All told, this book attempts to complicate King’s legacy and elevate his struggle for a better world. In 1967, in his famous antiwar speech in New York City, King said that “there is nothing except a tragic death wish to prevent us from reordering our priorities so that the pursuit of peace will take precedence over the pursuit of war. There is nothing to keep us from molding a recalcitrant status quo with bruised hands until we have fashioned it into a brotherhood.”42 But surely the obstacles, from ideological and fetishistic obfuscation to the emboldened interests of counterrevolution, are far more formidable, far more complex, than King let on from that Morningside Heights pulpit. This, of course, King knew all too well. In the last years of his life especially, King battled through fits of depression, a recurring sense that in trying to organize the poor, in trying to restructure the edifice of a world economy that churns out beggars, he was chasing something of a fool’s errand.
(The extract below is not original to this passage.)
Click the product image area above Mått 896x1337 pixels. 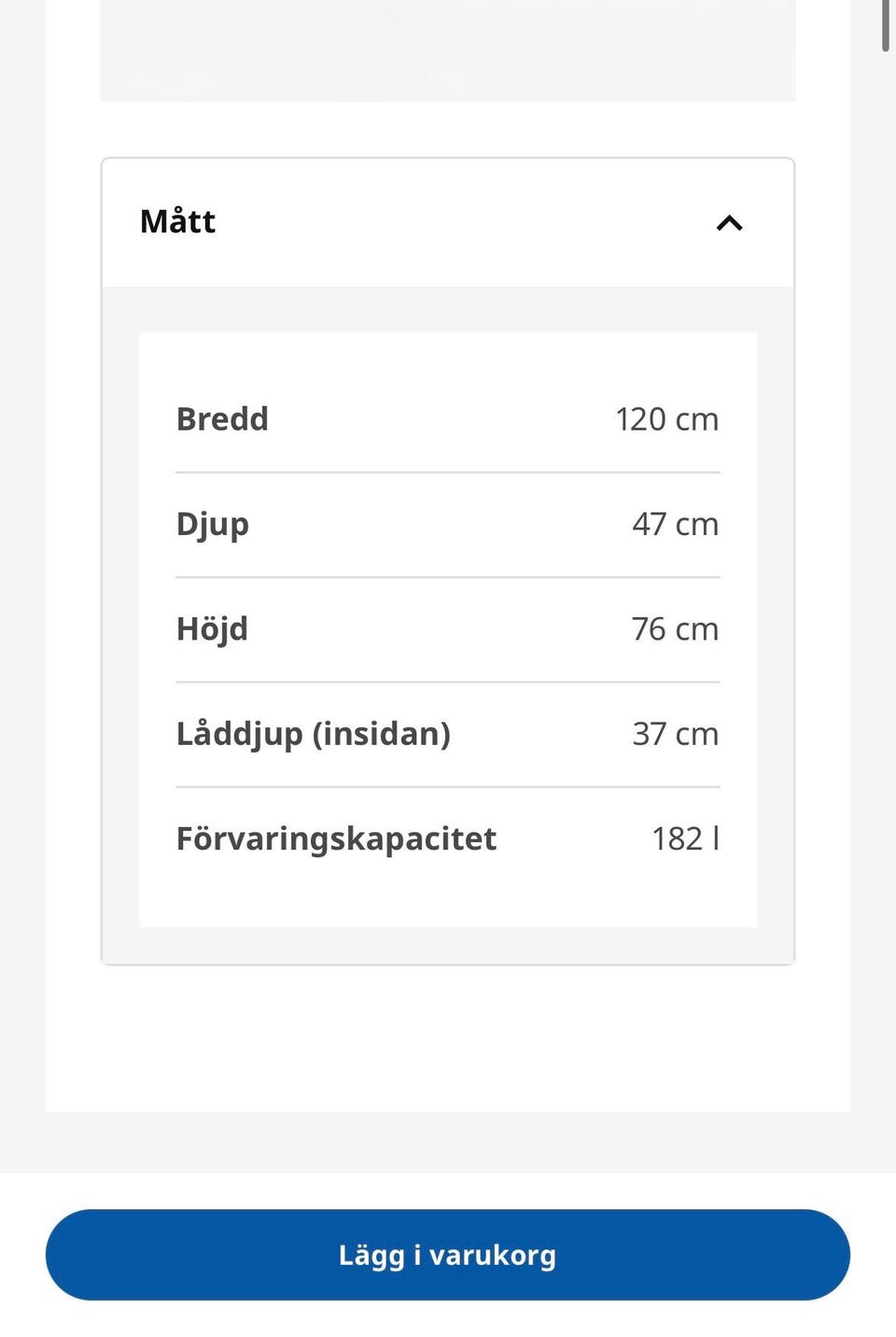[448, 50]
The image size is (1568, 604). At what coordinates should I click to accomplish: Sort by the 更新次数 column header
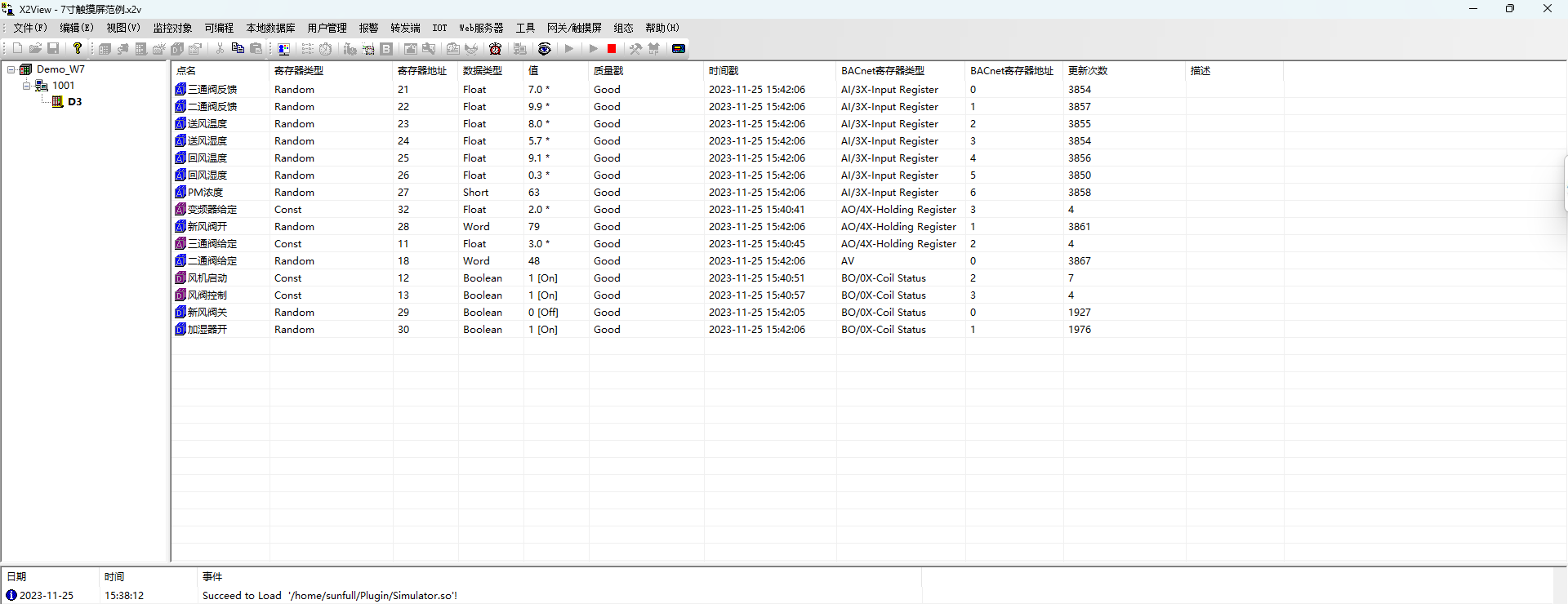click(1088, 71)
Many in his inner circle, including veteran anti-capitalist soldiers such as Bayard Rustin and Stanley Levinson, sought to persuade King that the United States was just not yet ready for radical political-economic restructuring. And yet King soldiered on. Part of what he gave us, in the last years especially, was a compelling critical theory, a diagnostic account of racial capitalism. This was no fool’s errand. Perhaps now more than ever, King’s critique can help to motivate incisive thinking about the obstacles that foreclose realization of a more just world.